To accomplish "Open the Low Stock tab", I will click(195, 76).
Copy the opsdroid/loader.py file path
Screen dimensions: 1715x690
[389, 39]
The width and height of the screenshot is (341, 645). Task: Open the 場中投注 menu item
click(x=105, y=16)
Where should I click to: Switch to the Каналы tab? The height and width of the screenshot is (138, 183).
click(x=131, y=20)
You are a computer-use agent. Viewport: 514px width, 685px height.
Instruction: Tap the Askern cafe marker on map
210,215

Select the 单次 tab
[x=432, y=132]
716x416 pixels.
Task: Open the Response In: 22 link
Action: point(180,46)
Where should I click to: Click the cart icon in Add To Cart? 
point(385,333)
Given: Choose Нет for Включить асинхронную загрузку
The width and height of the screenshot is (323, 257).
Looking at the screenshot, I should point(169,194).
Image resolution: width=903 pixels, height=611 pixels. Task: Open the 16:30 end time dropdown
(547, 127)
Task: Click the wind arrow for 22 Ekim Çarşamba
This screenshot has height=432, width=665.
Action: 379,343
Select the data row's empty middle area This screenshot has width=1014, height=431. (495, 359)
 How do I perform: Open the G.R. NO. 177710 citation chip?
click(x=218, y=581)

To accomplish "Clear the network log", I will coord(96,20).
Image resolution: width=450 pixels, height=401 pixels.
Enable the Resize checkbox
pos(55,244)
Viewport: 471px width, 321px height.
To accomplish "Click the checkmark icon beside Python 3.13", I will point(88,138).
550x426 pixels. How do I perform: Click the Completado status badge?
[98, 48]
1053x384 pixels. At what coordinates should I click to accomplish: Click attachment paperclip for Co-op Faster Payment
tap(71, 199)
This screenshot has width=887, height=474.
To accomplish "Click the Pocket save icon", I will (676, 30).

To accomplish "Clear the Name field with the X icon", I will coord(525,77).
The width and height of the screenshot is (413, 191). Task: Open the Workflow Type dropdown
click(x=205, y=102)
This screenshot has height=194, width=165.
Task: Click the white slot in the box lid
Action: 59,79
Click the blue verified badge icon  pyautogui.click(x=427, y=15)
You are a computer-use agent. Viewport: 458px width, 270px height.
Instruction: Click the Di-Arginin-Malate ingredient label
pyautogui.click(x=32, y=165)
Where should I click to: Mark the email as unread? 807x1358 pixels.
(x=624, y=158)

★ ★ ★

ABOUT THIS TASK –
From the listing, please work out how many lines contain "agent". Give the number only.

TASK RESULT –
2